In our work, the Bi12O17Cl2/V2O5 hybrid with a favorable S-scheme mechanism was prepared via a simple self-assembly procedure for ibuprofen (IBF) oxidation under solar light energy. The 2D Bi12O17Cl2 provides abundant active sites to immobilize 1D V2O5 nanorods, enhancing the interaction between two semiconductors. The establishment of the 2D/1D structure reflected a positive effect on the surface area of Bi12O17Cl2/V2O5-10 %, which was linked to the reduction in the aggregation rate of V2O5 nanorods. Amazingly, optimal Bi12O17Cl2/V2O5 photocatalysts achieved exceptional IBF degradation capacities of 88.6 % and 71.3 % under LED and direct solar light irradiation, respectively. Among the samples, the optimized Bi12O17Cl2/V2O5-10 % reflected the best IBF oxidation kinetic with a reaction constant of 0.03894 min− 1, which is stronger than pristine Bi12O17Cl2 (0.00885 min− 1) and V2O5 (0.0119 min− 1) by 4.4 and 3.27 times, respectively. The promoted catalytic activity was correlated to the S-scheme heterojunction between Bi12O17Cl2 and V2O5 that could upgrade the solar light absorbance, facilitate the separation and transportation of charge carriers, and strengthen the redox potential of Bi12O17Cl2/V2O5. Furthermore, the parameters revealed the best IBF treatment at a catalyst dosage of 0.6 g/L and a pH value of 7. Besides, Bi12O17Cl2/V2O5-10 % recorded outstanding catalytic stability in six cycles without notable alteration in its structure, morphology, or optical properties.

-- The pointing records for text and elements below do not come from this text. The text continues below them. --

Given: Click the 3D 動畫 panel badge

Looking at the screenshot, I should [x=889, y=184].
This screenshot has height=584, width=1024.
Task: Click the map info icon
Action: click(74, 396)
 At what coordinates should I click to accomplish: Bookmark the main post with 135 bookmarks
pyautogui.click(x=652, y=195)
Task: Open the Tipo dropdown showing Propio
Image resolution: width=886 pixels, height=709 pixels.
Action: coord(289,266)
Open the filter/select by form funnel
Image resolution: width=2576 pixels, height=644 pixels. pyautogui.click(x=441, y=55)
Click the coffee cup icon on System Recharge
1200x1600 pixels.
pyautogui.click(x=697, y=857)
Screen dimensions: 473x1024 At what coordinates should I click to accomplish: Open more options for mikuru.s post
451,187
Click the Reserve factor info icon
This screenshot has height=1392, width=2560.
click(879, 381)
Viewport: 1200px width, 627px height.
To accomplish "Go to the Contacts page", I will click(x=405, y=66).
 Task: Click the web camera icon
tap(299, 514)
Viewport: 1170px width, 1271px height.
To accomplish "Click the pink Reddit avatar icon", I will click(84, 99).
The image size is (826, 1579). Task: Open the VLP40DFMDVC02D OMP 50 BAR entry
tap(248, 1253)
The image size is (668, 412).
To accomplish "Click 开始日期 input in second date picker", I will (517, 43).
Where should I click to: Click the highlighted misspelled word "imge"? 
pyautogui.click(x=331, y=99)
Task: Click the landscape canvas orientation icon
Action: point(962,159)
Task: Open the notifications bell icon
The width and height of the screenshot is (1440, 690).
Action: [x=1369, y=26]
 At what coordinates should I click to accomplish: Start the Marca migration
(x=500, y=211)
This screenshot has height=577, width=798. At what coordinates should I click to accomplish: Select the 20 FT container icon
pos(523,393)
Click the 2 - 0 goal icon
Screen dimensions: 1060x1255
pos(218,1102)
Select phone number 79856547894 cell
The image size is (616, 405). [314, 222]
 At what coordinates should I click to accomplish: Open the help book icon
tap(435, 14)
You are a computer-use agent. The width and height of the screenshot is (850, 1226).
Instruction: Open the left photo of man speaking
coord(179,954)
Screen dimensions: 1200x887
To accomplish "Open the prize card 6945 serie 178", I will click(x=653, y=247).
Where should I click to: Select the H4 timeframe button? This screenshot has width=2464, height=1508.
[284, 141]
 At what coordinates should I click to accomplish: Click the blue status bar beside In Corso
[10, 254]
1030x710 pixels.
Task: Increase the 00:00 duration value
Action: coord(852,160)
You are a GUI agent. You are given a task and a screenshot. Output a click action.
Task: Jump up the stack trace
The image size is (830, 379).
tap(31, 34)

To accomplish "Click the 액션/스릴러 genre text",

On the other hand, the radical quenching tests declared that •O2− and •OH play major contributions in IBF photooxidation over Bi12O17Cl2/V2O5-10 %. Finally, our work offers vital guidance towards designing robust bismuth-based heterojunctions for efficient degradation of IBF antibiotics in a sustainable and cost-effective strategy.